Supplied information: Begin

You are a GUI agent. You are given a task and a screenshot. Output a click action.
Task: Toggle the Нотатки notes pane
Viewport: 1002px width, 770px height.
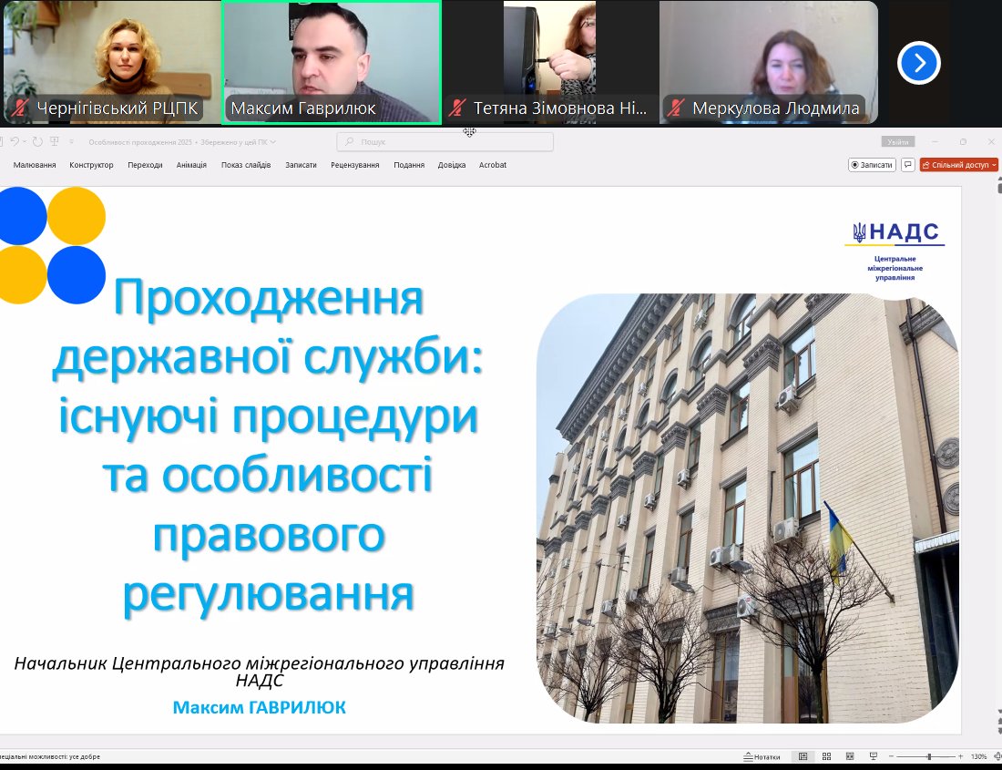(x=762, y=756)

Supplied information: End
Supplied information: Begin

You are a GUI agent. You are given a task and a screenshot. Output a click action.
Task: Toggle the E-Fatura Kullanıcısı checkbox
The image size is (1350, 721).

Supplied information: End

Both end lines included, restate word for word the lines above from the line with "Task: Toggle the E-Fatura" to the line with "The image size is (1350, 721).", and nothing else.

Response below:
Task: Toggle the E-Fatura Kullanıcısı checkbox
The image size is (1350, 721).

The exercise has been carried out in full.